[Collected data entries]
--------------------

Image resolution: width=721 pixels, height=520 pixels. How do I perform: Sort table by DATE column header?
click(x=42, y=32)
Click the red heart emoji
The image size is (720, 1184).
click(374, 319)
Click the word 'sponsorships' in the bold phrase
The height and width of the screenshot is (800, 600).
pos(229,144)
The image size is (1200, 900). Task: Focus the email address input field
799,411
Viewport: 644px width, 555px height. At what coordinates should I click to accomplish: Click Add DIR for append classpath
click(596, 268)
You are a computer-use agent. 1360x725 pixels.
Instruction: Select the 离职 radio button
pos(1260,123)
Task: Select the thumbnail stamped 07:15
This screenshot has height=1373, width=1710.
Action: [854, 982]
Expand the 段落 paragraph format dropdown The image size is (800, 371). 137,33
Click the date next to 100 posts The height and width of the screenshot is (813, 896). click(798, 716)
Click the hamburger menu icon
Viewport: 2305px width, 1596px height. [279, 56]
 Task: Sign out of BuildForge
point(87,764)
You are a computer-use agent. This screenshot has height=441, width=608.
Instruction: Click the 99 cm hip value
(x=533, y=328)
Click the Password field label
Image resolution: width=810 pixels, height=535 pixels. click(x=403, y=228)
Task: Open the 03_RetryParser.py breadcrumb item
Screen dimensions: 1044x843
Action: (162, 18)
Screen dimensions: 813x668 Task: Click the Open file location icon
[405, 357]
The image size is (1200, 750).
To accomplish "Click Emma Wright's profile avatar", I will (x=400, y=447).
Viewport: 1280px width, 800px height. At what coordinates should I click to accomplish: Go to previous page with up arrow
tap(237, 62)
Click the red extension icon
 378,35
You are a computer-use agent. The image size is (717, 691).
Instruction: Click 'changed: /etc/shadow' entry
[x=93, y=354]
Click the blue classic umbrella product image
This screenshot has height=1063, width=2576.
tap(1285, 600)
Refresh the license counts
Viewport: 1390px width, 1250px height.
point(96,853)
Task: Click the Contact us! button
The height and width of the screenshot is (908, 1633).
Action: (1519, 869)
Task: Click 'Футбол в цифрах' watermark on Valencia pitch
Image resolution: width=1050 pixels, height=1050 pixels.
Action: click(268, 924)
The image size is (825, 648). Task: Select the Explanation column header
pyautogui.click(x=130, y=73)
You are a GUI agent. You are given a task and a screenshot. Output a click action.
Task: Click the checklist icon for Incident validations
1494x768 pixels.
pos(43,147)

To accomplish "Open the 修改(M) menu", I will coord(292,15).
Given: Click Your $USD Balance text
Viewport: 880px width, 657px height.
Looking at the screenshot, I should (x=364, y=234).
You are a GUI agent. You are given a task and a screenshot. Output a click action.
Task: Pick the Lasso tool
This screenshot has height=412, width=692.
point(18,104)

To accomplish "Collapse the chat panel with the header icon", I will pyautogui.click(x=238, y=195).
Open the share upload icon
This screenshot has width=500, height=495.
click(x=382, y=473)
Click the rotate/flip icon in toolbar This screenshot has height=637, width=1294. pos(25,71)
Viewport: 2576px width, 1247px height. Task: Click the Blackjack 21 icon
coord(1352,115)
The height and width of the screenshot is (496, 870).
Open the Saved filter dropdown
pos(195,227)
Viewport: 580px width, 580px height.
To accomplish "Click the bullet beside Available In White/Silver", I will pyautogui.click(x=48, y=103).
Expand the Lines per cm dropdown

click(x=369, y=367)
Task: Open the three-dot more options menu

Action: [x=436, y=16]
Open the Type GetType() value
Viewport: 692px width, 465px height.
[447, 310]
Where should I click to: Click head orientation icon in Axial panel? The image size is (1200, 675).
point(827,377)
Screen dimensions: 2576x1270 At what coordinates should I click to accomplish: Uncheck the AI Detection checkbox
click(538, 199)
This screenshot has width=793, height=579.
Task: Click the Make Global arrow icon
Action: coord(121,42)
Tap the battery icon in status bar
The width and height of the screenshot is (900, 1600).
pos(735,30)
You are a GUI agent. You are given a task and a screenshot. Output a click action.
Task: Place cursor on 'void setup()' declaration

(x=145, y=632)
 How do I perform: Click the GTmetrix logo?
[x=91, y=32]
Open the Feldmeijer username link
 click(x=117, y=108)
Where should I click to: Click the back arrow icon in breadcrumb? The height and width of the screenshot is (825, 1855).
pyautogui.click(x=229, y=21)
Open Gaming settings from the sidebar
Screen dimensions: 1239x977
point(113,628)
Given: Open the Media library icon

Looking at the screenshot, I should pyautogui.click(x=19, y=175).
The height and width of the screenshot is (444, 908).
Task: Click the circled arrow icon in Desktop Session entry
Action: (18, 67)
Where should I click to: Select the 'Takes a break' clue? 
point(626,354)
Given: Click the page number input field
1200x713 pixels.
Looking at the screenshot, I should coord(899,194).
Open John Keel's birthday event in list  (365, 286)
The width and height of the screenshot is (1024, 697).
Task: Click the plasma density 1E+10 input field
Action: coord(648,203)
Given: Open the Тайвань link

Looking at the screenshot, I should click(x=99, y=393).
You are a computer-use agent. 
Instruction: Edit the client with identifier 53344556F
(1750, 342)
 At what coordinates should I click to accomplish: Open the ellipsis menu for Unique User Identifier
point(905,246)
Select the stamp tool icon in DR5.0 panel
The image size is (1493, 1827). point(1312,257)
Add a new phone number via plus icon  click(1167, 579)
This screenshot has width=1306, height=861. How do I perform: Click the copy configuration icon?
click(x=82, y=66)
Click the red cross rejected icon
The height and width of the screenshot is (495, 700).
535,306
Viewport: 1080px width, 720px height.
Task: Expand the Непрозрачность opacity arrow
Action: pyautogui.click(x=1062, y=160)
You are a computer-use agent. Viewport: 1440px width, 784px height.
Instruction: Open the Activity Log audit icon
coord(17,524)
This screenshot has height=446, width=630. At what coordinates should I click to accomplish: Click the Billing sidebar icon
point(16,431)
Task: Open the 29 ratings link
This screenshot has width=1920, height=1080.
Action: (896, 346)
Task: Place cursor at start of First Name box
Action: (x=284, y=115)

--------------------

Output every line of the records above as a Markdown table with two columns, Row and Line. Put a row number in Row and the line in Line, and leave out blank lines.

Solution to the problem:
| Row | Line |
|---|---|
| 1 | Image resolution: width=721 pixels, height=520 pixels. How do I perform: Sort table by DATE column header? |
| 2 | click(x=42, y=32) |
| 3 | Click the red heart emoji |
| 4 | The image size is (720, 1184). |
| 5 | click(374, 319) |
| 6 | Click the word 'sponsorships' in the bold phrase |
| 7 | The height and width of the screenshot is (800, 600). |
| 8 | pos(229,144) |
| 9 | The image size is (1200, 900). Task: Focus the email address input field |
| 10 | 799,411 |
| 11 | Viewport: 644px width, 555px height. At what coordinates should I click to accomplish: Click Add DIR for append classpath |
| 12 | click(596, 268) |
| 13 | You are a computer-use agent. 1360x725 pixels. |
| 14 | Instruction: Select the 离职 radio button |
| 15 | pos(1260,123) |
| 16 | Task: Select the thumbnail stamped 07:15 |
| 17 | This screenshot has height=1373, width=1710. |
| 18 | Action: [854, 982] |
| 19 | Expand the 段落 paragraph format dropdown The image size is (800, 371). 137,33 |
| 20 | Click the date next to 100 posts The height and width of the screenshot is (813, 896). click(798, 716) |
| 21 | Click the hamburger menu icon |
| 22 | Viewport: 2305px width, 1596px height. [279, 56] |
| 23 |  Task: Sign out of BuildForge |
| 24 | point(87,764) |
| 25 | You are a computer-use agent. This screenshot has height=441, width=608. |
| 26 | Instruction: Click the 99 cm hip value |
| 27 | (x=533, y=328) |
| 28 | Click the Password field label |
| 29 | Image resolution: width=810 pixels, height=535 pixels. click(x=403, y=228) |
| 30 | Task: Open the 03_RetryParser.py breadcrumb item |
| 31 | Screen dimensions: 1044x843 |
| 32 | Action: (162, 18) |
| 33 | Screen dimensions: 813x668 Task: Click the Open file location icon |
| 34 | [405, 357] |
| 35 | The image size is (1200, 750). |
| 36 | To accomplish "Click Emma Wright's profile avatar", I will (x=400, y=447). |
| 37 | Viewport: 1280px width, 800px height. At what coordinates should I click to accomplish: Go to previous page with up arrow |
| 38 | tap(237, 62) |
| 39 | Click the red extension icon |
| 40 |  378,35 |
| 41 | You are a computer-use agent. The image size is (717, 691). |
| 42 | Instruction: Click 'changed: /etc/shadow' entry |
| 43 | [x=93, y=354] |
| 44 | Click the blue classic umbrella product image |
| 45 | This screenshot has height=1063, width=2576. |
| 46 | tap(1285, 600) |
| 47 | Refresh the license counts |
| 48 | Viewport: 1390px width, 1250px height. |
| 49 | point(96,853) |
| 50 | Task: Click the Contact us! button |
| 51 | The height and width of the screenshot is (908, 1633). |
| 52 | Action: (1519, 869) |
| 53 | Task: Click 'Футбол в цифрах' watermark on Valencia pitch |
| 54 | Image resolution: width=1050 pixels, height=1050 pixels. |
| 55 | Action: click(268, 924) |
| 56 | The image size is (825, 648). Task: Select the Explanation column header |
| 57 | pyautogui.click(x=130, y=73) |
| 58 | You are a GUI agent. You are given a task and a screenshot. Output a click action. |
| 59 | Task: Click the checklist icon for Incident validations |
| 60 | 1494x768 pixels. |
| 61 | pos(43,147) |
| 62 | To accomplish "Open the 修改(M) menu", I will coord(292,15). |
| 63 | Given: Click Your $USD Balance text |
| 64 | Viewport: 880px width, 657px height. |
| 65 | Looking at the screenshot, I should (x=364, y=234). |
| 66 | You are a GUI agent. You are given a task and a screenshot. Output a click action. |
| 67 | Task: Pick the Lasso tool |
| 68 | This screenshot has height=412, width=692. |
| 69 | point(18,104) |
| 70 | To accomplish "Collapse the chat panel with the header icon", I will pyautogui.click(x=238, y=195). |
| 71 | Open the share upload icon |
| 72 | This screenshot has width=500, height=495. |
| 73 | click(x=382, y=473) |
| 74 | Click the rotate/flip icon in toolbar This screenshot has height=637, width=1294. pos(25,71) |
| 75 | Viewport: 2576px width, 1247px height. Task: Click the Blackjack 21 icon |
| 76 | coord(1352,115) |
| 77 | The height and width of the screenshot is (496, 870). |
| 78 | Open the Saved filter dropdown |
| 79 | pos(195,227) |
| 80 | Viewport: 580px width, 580px height. |
| 81 | To accomplish "Click the bullet beside Available In White/Silver", I will pyautogui.click(x=48, y=103). |
| 82 | Expand the Lines per cm dropdown |
| 83 | click(x=369, y=367) |
| 84 | Task: Open the three-dot more options menu |
| 85 | Action: [x=436, y=16] |
| 86 | Open the Type GetType() value |
| 87 | Viewport: 692px width, 465px height. |
| 88 | [447, 310] |
| 89 | Where should I click to: Click head orientation icon in Axial panel? The image size is (1200, 675). |
| 90 | point(827,377) |
| 91 | Screen dimensions: 2576x1270 At what coordinates should I click to accomplish: Uncheck the AI Detection checkbox |
| 92 | click(538, 199) |
| 93 | This screenshot has width=793, height=579. |
| 94 | Task: Click the Make Global arrow icon |
| 95 | Action: coord(121,42) |
| 96 | Tap the battery icon in status bar |
| 97 | The width and height of the screenshot is (900, 1600). |
| 98 | pos(735,30) |
| 99 | You are a GUI agent. You are given a task and a screenshot. Output a click action. |
| 100 | Task: Place cursor on 'void setup()' declaration |
| 101 | (x=145, y=632) |
| 102 |  How do I perform: Click the GTmetrix logo? |
| 103 | [x=91, y=32] |
| 104 | Open the Feldmeijer username link |
| 105 |  click(x=117, y=108) |
| 106 | Where should I click to: Click the back arrow icon in breadcrumb? The height and width of the screenshot is (825, 1855). |
| 107 | pyautogui.click(x=229, y=21) |
| 108 | Open Gaming settings from the sidebar |
| 109 | Screen dimensions: 1239x977 |
| 110 | point(113,628) |
| 111 | Given: Open the Media library icon |
| 112 | Looking at the screenshot, I should pyautogui.click(x=19, y=175). |
| 113 | The height and width of the screenshot is (444, 908). |
| 114 | Task: Click the circled arrow icon in Desktop Session entry |
| 115 | Action: (18, 67) |
| 116 | Where should I click to: Select the 'Takes a break' clue?  |
| 117 | point(626,354) |
| 118 | Given: Click the page number input field |
| 119 | 1200x713 pixels. |
| 120 | Looking at the screenshot, I should coord(899,194). |
| 121 | Open John Keel's birthday event in list  (365, 286) |
| 122 | The width and height of the screenshot is (1024, 697). |
| 123 | Task: Click the plasma density 1E+10 input field |
| 124 | Action: coord(648,203) |
| 125 | Given: Open the Тайвань link |
| 126 | Looking at the screenshot, I should click(x=99, y=393). |
| 127 | You are a computer-use agent.  |
| 128 | Instruction: Edit the client with identifier 53344556F |
| 129 | (1750, 342) |
| 130 |  At what coordinates should I click to accomplish: Open the ellipsis menu for Unique User Identifier |
| 131 | point(905,246) |
| 132 | Select the stamp tool icon in DR5.0 panel |
| 133 | The image size is (1493, 1827). point(1312,257) |
| 134 | Add a new phone number via plus icon  click(1167, 579) |
| 135 | This screenshot has width=1306, height=861. How do I perform: Click the copy configuration icon? |
| 136 | click(x=82, y=66) |
| 137 | Click the red cross rejected icon |
| 138 | The height and width of the screenshot is (495, 700). |
| 139 | 535,306 |
| 140 | Viewport: 1080px width, 720px height. |
| 141 | Task: Expand the Непрозрачность opacity arrow |
| 142 | Action: pyautogui.click(x=1062, y=160) |
| 143 | You are a computer-use agent. Viewport: 1440px width, 784px height. |
| 144 | Instruction: Open the Activity Log audit icon |
| 145 | coord(17,524) |
| 146 | This screenshot has height=446, width=630. At what coordinates should I click to accomplish: Click the Billing sidebar icon |
| 147 | point(16,431) |
| 148 | Task: Open the 29 ratings link |
| 149 | This screenshot has width=1920, height=1080. |
| 150 | Action: (896, 346) |
| 151 | Task: Place cursor at start of First Name box |
| 152 | Action: (x=284, y=115) |